When the Super Bowl kicks off Sunday, it’s going to be at the greenest stadium in the United States.
Levi’s Stadium in Santa Clara, California includes three solar-paneled pedestrian bridges and a solar-paneled roof deck; features a 27,000 square foot green roof on top of its suite tower; and uses reclaimed water for both drinking and for things like irrigating the playing field.
The wood paneling the inside of the owners’ suites is reclaimed from a local airplane hanger at Moffett Field in Mountain View, California.
Levi’s is the first professional football stadium to gain LEED Gold certification.
Scottsdale, Arizona-based company, NGR Energy, installed the more than 1,150 solar panels at the stadium, which can produce 375 kilowatts of power.
The system is strong enough to generate enough power in one year to meet the electricity demand for every San Francisco 49ers’ home game.
“NRG was a true partner with us in building this stadium,” said Ethan Casson, 49ers chief revenue officer. “We could not have achieved LEED Gold certification without them.”
San Jose-based SunPower built all of the solar photovoltaic (PV) panels for Levi’s — 544 on the stadium roof and another 642 on the NRG Energy Bridges, footbridges for fans that connect a main parking area to the stadium.
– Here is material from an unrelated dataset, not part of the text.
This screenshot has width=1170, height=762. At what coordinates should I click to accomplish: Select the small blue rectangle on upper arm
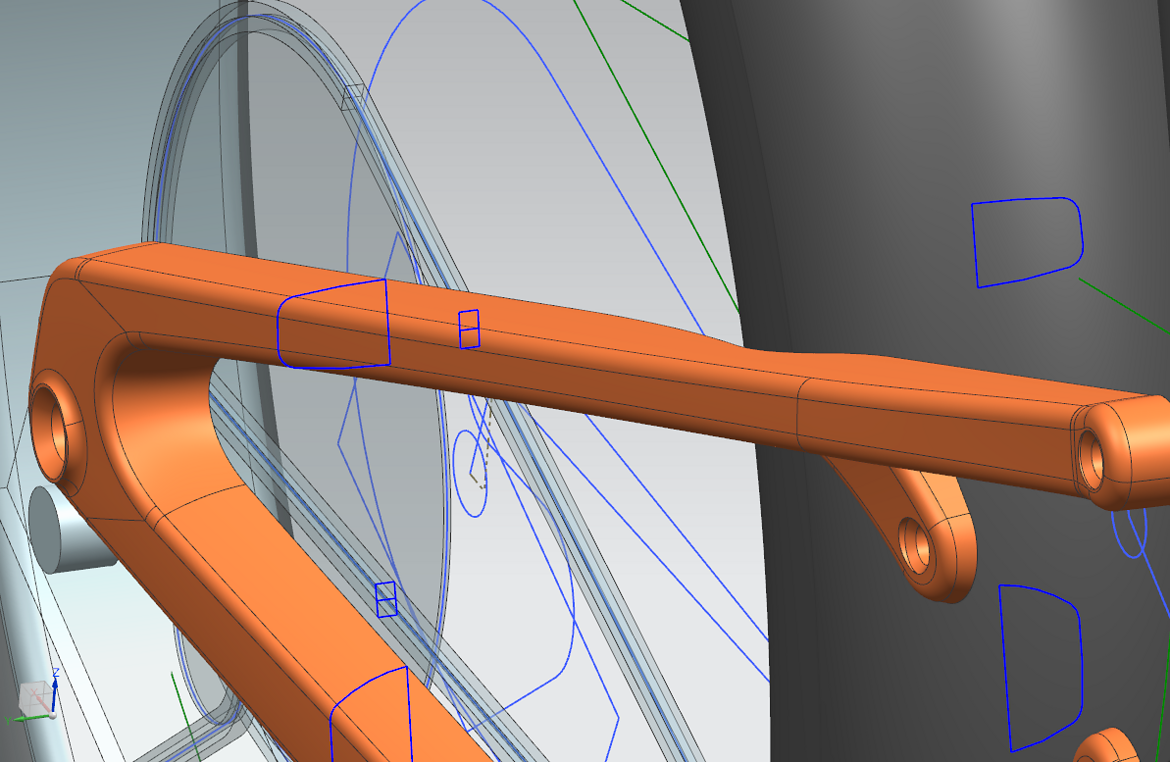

In addition to producing power, the solar panels act as a shade canopy for the bridges and terrace.
In 2015, nearly a third of the NFL teams played or trained at stadiums with on-site solar assets consisting of 8,000 solar PV panels, generating more than 10 million kilowatt-hours per year.
New systems are currently under contract with the Baltimore Ravens and one is in the planning for the Atlanta Falcons.
"It's a movement across the country—become more sustainable,” said Al Guido, 49ers chief operating officer. “And stadiums have to do their part. But we wanted to be functionally green, not just green for green's sake.”
The architecture firm HNTB, headquartered in Kansas City, designed the $1.2 billion venue that seats approximately 68,500 people.
A 2013 paper in the journal Sustainability looked at the green content of Canadian sports stadiums and found that it varied from place to place.
BC Place in Vancouver, for instance, purchases carbon offsets, while Montreal’s Bell Centre achieved LEED silver status in 2009.